→ READING PASSAGE:
==*==
On the heels of layoff announcements from mammoths like Amazon, Starbucks, Oracle, Nike, Carter’s, and others, there’s a disturbing reflex in corporate life that makes me want to slam my head against a whiteboard.
Quarterly numbers dip, shareholders twitch, and some genius in the boardroom says, “I know! Let’s fire some people.”
Apparently, the fastest way to fix a business is to kick out the very people who keep it running.
It’s like watching someone complain their car won’t start — then take a baseball bat to the engine.
“People Are Our Greatest Asset!” (Until They’re Not.)
Every company loves to brag about being “people-centric” right up until the revenue line hiccups. Suddenly, all those smiling “Teamwork!” posters in the hallways start to feel like set dressing in a hostage video.
The first “cost-saving” ideas?
- Slash salaries and benefits.
- Freeze hiring.
- Announce “strategic realignment.”
(Translation: you’re fired, but we bought cupcakes.)
==*==
→ EXTRACTED RECORDS:

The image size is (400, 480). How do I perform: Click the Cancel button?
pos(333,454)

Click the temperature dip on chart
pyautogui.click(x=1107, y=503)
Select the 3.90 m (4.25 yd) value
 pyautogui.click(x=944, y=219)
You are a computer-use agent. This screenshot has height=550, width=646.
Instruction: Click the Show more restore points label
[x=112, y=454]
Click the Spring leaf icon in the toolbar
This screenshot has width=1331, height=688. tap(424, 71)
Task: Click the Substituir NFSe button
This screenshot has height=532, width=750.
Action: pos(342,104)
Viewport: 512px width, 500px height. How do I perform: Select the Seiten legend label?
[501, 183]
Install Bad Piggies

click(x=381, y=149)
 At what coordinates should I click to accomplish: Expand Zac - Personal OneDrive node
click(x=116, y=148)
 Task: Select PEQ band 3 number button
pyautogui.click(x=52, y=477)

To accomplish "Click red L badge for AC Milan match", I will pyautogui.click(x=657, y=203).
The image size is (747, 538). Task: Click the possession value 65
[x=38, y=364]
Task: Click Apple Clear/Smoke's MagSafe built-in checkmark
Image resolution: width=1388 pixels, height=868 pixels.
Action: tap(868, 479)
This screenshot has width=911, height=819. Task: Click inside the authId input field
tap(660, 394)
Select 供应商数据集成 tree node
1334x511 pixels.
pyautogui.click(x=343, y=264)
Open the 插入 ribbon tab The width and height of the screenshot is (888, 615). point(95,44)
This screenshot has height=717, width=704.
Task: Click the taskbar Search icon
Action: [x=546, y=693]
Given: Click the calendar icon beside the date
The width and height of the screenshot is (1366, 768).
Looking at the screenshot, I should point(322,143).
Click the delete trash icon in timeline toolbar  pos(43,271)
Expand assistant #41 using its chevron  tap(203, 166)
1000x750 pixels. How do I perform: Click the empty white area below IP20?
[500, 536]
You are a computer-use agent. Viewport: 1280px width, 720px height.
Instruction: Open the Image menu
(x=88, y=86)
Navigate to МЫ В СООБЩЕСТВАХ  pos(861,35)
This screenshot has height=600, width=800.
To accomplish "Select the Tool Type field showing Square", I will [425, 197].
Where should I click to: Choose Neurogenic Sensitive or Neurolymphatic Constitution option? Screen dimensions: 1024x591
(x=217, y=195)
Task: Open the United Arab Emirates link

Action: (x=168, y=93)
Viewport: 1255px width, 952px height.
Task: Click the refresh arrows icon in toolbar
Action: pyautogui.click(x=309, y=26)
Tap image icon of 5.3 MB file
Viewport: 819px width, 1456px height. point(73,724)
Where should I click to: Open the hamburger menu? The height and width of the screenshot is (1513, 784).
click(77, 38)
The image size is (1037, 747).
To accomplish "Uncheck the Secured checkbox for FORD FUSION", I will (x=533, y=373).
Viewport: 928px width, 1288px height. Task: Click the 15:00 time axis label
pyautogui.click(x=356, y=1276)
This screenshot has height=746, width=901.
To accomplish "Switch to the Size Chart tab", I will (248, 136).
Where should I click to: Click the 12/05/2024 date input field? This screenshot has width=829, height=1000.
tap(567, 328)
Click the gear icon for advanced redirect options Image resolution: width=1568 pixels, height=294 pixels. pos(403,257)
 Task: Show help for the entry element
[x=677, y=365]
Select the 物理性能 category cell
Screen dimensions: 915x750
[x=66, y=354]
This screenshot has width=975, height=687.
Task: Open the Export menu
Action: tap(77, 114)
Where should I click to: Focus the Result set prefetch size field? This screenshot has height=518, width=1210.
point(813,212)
==*==
→ GOAL OF THE EXERCISE:
Extend the piece on corporate layoffs, picking up right after its last line. The listing is separate material and has no connection to the piece on corporate layoffs.

→ ANSWER AREA:
Funny how “do more with less” always means “you do more while we keep the same bonuses.”
Simon Sinek Said It Better (and Cleaner)
Simon Sinek recently dropped a video and blog post that should be mandatory viewing for every exec who thinks layoffs are a leadership strategy.
He said:
“Layoffs aren’t strategy. They’re a symptom of a system that’s lost its heart.”
Boom. Right there.
If your business model only works when times are good, it’s not a business — it’s a fair-weather hobby.
You don’t see ship captains tossing sailors overboard the moment the waves get choppy.
(Well… unless it’s a metaphor for modern management, in which case: spot on.)
Why Do They Always Go After the People First?
Because it’s easy.
Because numbers on a spreadsheet don’t cry or post angry LinkedIn updates.
Because it makes it look like someone’s “doing something.”
And because too many leaders are still stuck in the 1980s, believing employees are “cost centers” instead of the reason the fucking company exists.
Cutting people first is lazy leadership.
It’s management by panic.
It’s like treating a heart attack by removing the heart — problem solved, right?
What Real Leaders Do Instead
When the numbers dip, the grown-ups in the room pause.
They ask:
- Why did this happen?
- What can we change that doesn’t involve crushing morale?
- Is our strategy outdated, or are we just scared to evolve?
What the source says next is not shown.